An der Endhaltestelle sechs Minuten Pinkelpause

Verdi fordert für BVG-Beschäftigte längere Pausen, mehr Urlaubstage und Arbeitszeitverkürzung

  • Maria Neuhauss
  • Lesedauer: 4 Min.
Hohes Verkehrsaufkommen und ständiger Stress wegen Verspätungen: Busfahrer*in in Berlin zu sein, ist kein leichter Job.
Hohes Verkehrsaufkommen und ständiger Stress wegen Verspätungen: Busfahrer*in in Berlin zu sein, ist kein leichter Job.

Die Traube von Gewerkschafter*innen in Warnwesten, die sich am Donnerstagvormittag vor der Hauptverwaltung der Berliner Verkehrsbetriebe (BVG) eingefunden hat, bricht in Gelächter aus: Kurz klingt es so, als würde Verdi für die Beschäftigten der BVG in der kommenden Tarifrunde 33 weitere Urlaubstage fordern. Statt eines ganzen Monats geht es aber lediglich um drei zusätzliche Tage, die am Ende für die Beschäftigten herausspringen sollen. Sie sind Teil eines Forderungspakets, mit dem diese vor allem eins wollen: Entlastung.

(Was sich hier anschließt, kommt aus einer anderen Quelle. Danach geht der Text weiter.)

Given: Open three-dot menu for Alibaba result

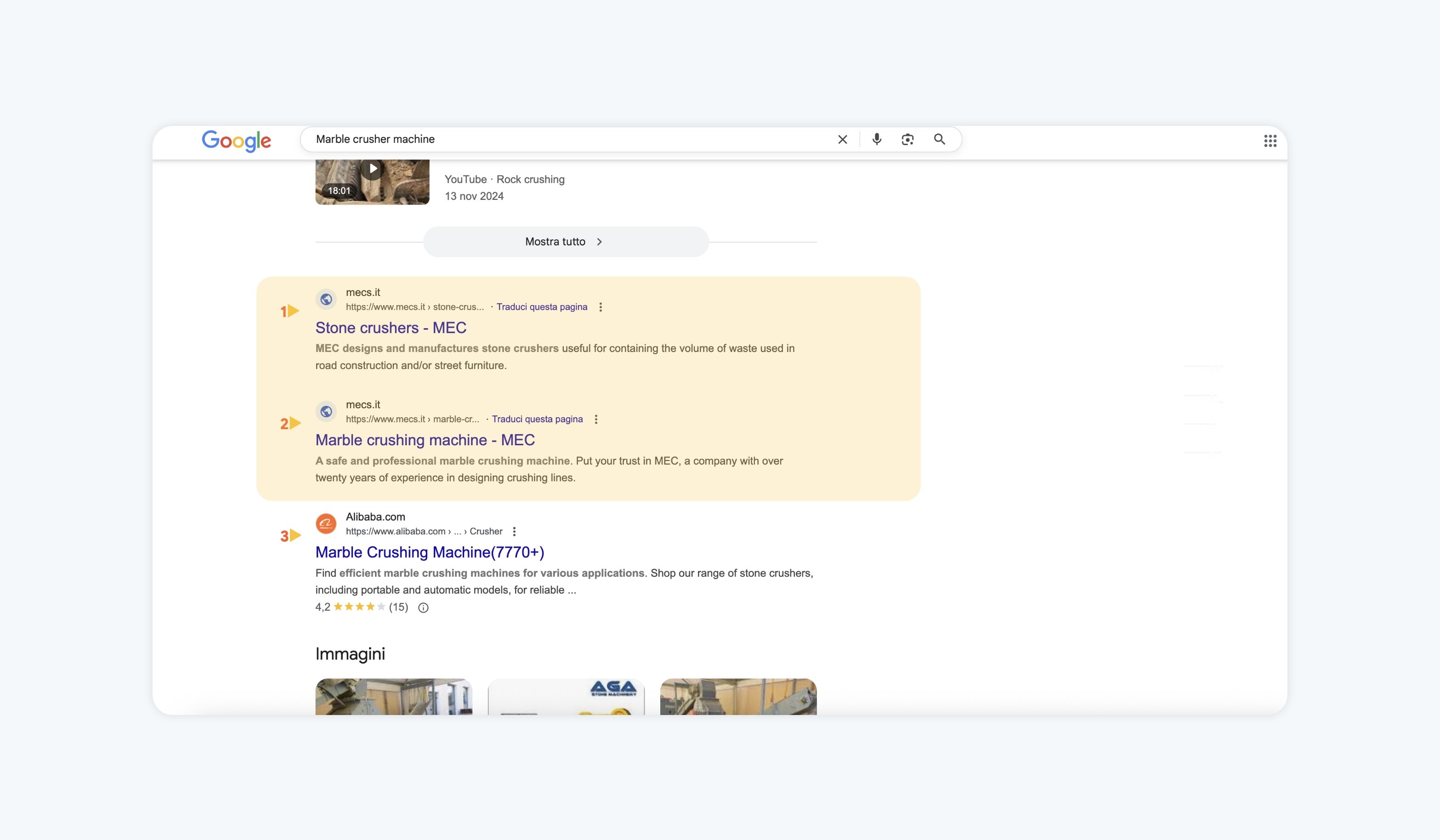Looking at the screenshot, I should tap(514, 531).
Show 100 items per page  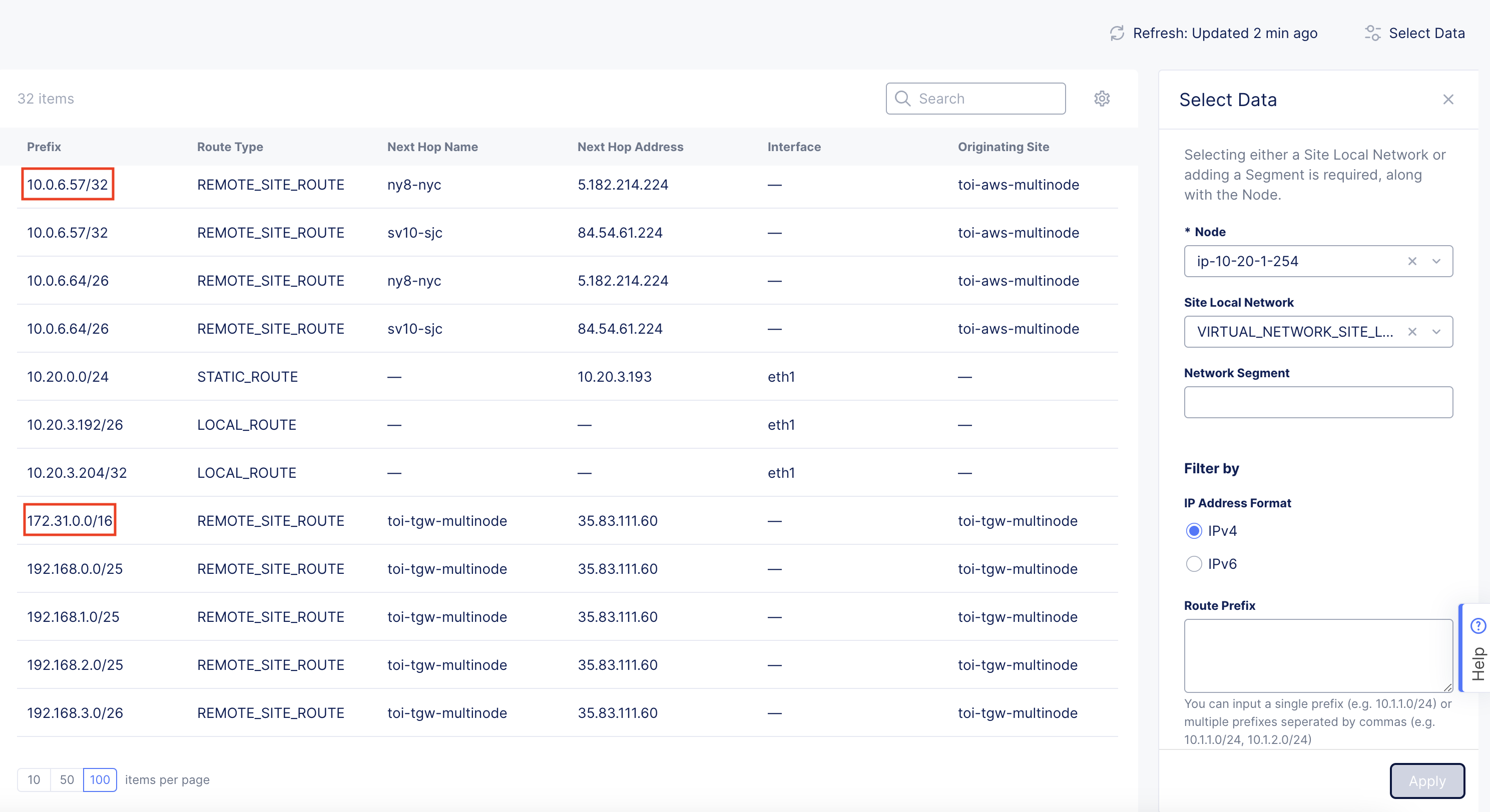tap(100, 779)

»Die Fahrer sind am Ende ihrer Kräfte«, meint Serat Canyurt, Verdi-Gewerkschaftssekretär und neuer Verhandlungsführer auf der Arbeitnehmerseite. »Wir haben alle Beschäftigten, nicht nur die Verdi-Mitglieder, in einer zwei Monate laufenden Umfrage nach ihrer Meinung befragt, und zu 99 Prozent wollen sie Entlastung.«

Neben mehr Urlaub fordert die Gewerkschaft die ausnahmslose Umsetzung der vereinbarten Mindestruhezeit von elf Stunden und eine maximale Schichtlänge von zwölf Stunden. Zudem sollen die Wendezeiten auf sechs Minuten erhöht werden. Damit ist die Zeit gemeint, die Fahrer*innen an den Endhaltestellen zur Verfügung steht, bevor sie die Rückfahrt antreten müssen. Aufgrund ständiger Verspätungen während der Fahrten verkürzen sich Wendezeiten häufig – oder fallen gleich ganz weg. »Ich rate jedem, sich einfach mal einen Wendepunkt anzugucken und zu schauen, was die Busfahrer in der Wendezeit als Erstes machen: Die steigen aus ihren Fahrzeugen aus, rennen auf Toilette, rennen wieder zurück und steigen in den Bus. Weil sie keine Zeit haben«, sagt Kemal Aykac. Aykac ist Mitglied im Personalrat der BVG.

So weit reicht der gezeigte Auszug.